Challenges and limitations
Fundamental analysis can teach investors about a company's financial health but doesn’t predict the future. A good company doesn’t necessarily mean a high-flying stock; many businesses don’t produce returns.
For example, the COVID-19 pandemic set off a barrage of stock trading activity that retrospectively made little sense. Companies with no earnings saw meteoric stock returns, outperforming successful businesses with growth potential. Fundamental analysis is useful but won’t always produce winners, especially in markets like 2020, where fundamentals flew out the window.
Combining fundamental and technical analysis
Fundamental analysis is a tool for long-term traders, but those who don't mind mixing timeframes can use technical AND fundamental analysis in their trading. For example, some investors choose a long-term portfolio like a Roth IRA based on fundamental analysis and a short-term portfolio in a cash account where frequent trades occur.
Can these techniques evaluate the same stocks? Sure, but they won't reach the same conclusion. Fundamental analysis wants to know about business performance; technical analysis wants to find patterns in stock prices. Neither practice works all the time, but investors can still use both to their advantage.
Fundamental analysis helps long-term investors
Jim Morrison once sang that the future's uncertain and the end is always near. The second part of that lyric might be a little too much doom and gloom, but the uncertainty of the future is why investors use tactics like fundamental analysis of the stock market to make predictions. If it were easy to predict stock prices in the long or short term, we wouldn't have a stock market!

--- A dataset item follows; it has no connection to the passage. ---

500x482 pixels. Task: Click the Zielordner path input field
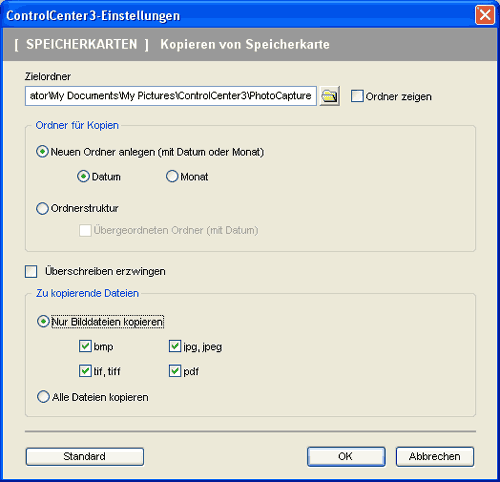pyautogui.click(x=171, y=96)
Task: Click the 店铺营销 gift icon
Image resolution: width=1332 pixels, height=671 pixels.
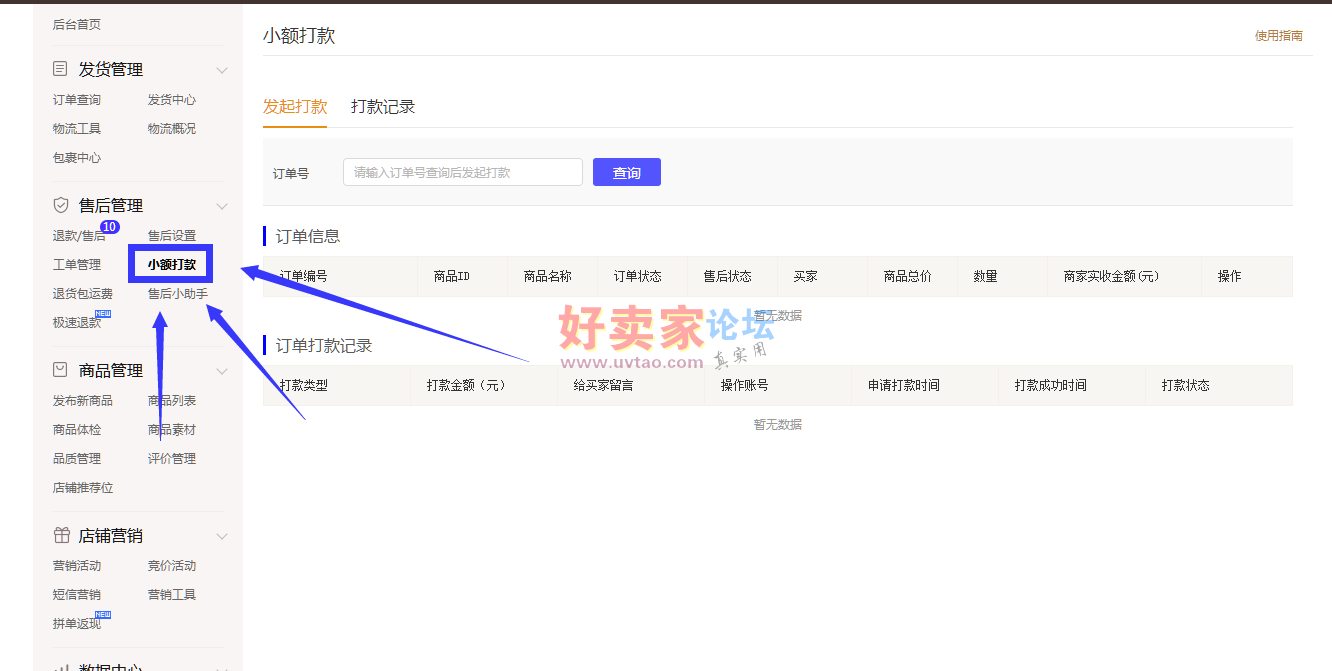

Even the best fund managers like Peter Lynch or Jim Simons knew the limitations of their strategies and theories.
In short, fundamental analysis in trading is a tool like any other. It can provide helpful insight into the financial health of a particular company, but it can never truly predict where the stock price will go next. Some businesses that turn steady profits aren't rewarded in the stock market. In contrast, others with poor fundamentals or bad management can defy logic and double up quickly (looking at you, meme stocks). Fundamental investing might be more science than art, but it still doesn’t clarify the future of individual stock prices.